Rumah Sakit ini juga dilengkapi dengan musik terapi untuk pasien penderita gangguan jiwa. Setiap harinya mampu melayani 4000 pasien. Pelayanan diberikan tanpa membedakan ras, warna kulit dan agama pasien; tanpa batas waktu sampai pasien sembuh. Selain memperoleh perawatan, obat dan makanan gratis yang berkualitas para pasien juga diberi pakaian dan uang saku yang cukup selama perawatan. Pelayanan kesehatan seperti ini berlangsung selama 7 abad.

Semua Rumah Sakit di dunia Islam dilengkapi dengan tes-tes kompetensi bagi para dokter dan perawat, aturan kemurnian obat, kebersihan dan kesegaran udara, begitupun dengan pemisahan pasien penyakit-penyakit tertentu.

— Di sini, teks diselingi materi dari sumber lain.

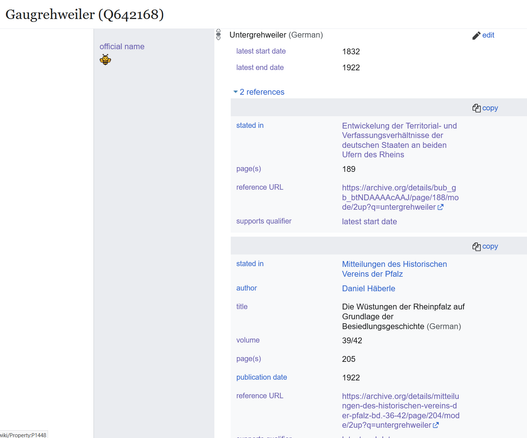
Task: Open the Entwickelung der Territorial- source link
Action: 399,140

Rumah Sakit di masa kejayaan Islam ini menjadi favorit para pelancong asing yang ingin mencicipi sedikit kemewahan tanpa biaya, karena seluruh Rumah Sakit di Daulah Khilafah bebas biaya. Namun pada hari ke empat bila terbukti mereka tidak sakit, mereka akan disuruh pergi karena kewajiban menjamu musafir hanya tiga hari.

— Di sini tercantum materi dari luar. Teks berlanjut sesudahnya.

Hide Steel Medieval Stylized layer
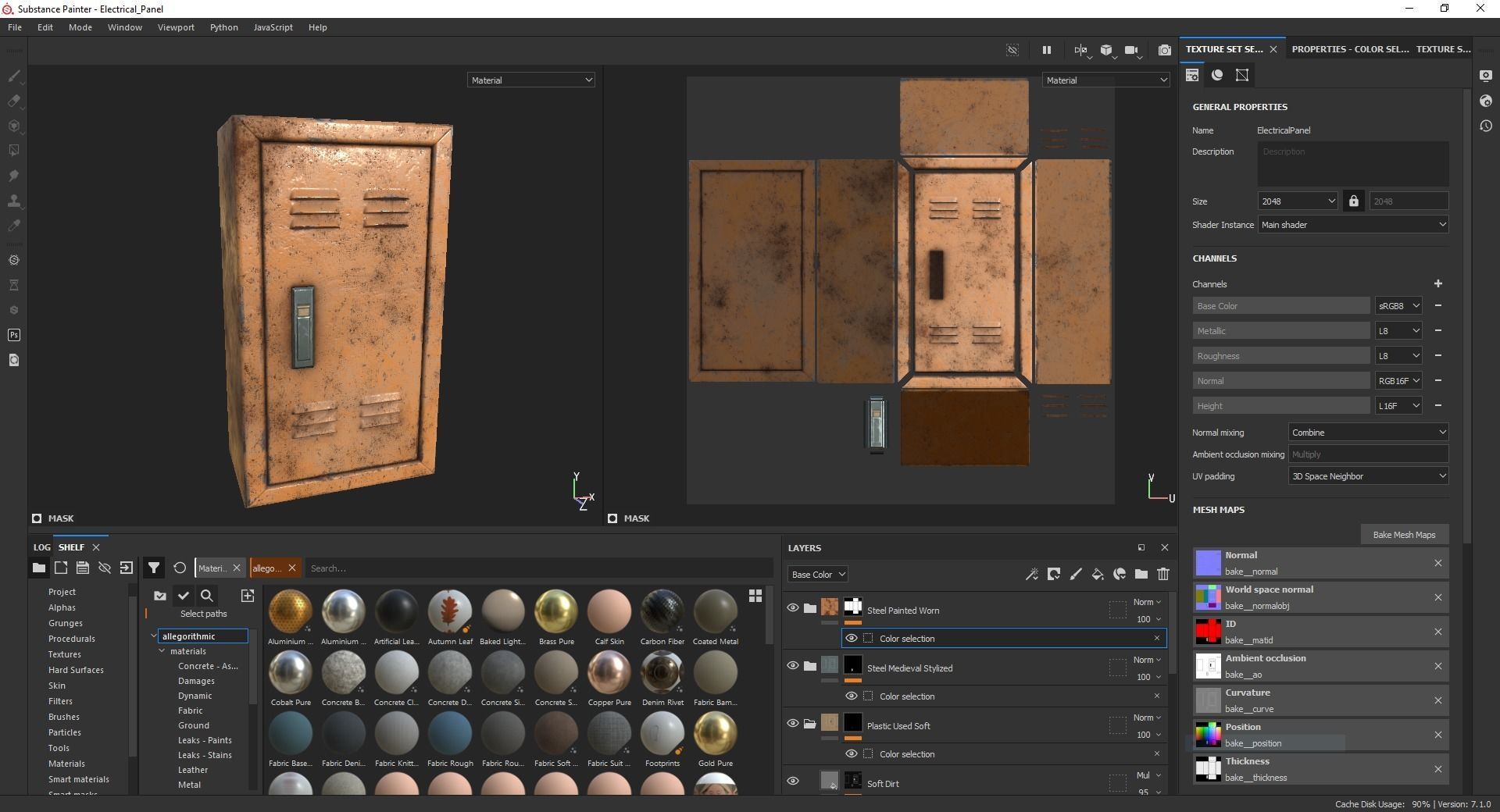The height and width of the screenshot is (812, 1500). pyautogui.click(x=793, y=665)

Dana operasional pelayanan kesehatan dalam Daulah Khilafah diambil dari Baitul Mal. Apakah kas negara Khalifah mencukupi untuk menjamin pelayanan kesehatan masyarakat secara gratis, termasuk di dalamnya mendanai berbagai riset dan pengembangan teknologi kedokteran dan farmasi? Tentu. Karena Khalifah akan mengelola seluruh sumber daya alam dan harta milik umum, seperti: tambang bumi, kekayaan laut, hutan dan lainnya.

Demikianlah ketika syariat Islam kaffah diterapkan oleh negara maka ia akan mampu mewujudkan kesejahteraan, kesehatan, keadilan dan kemakmuran bagi seluruh lapisan rakyat. Menunda penegakkannya hanya akan semakin memperpanjang kesengsaraan manusia di seluruh dunia. Wallahu 'alam bishshawab.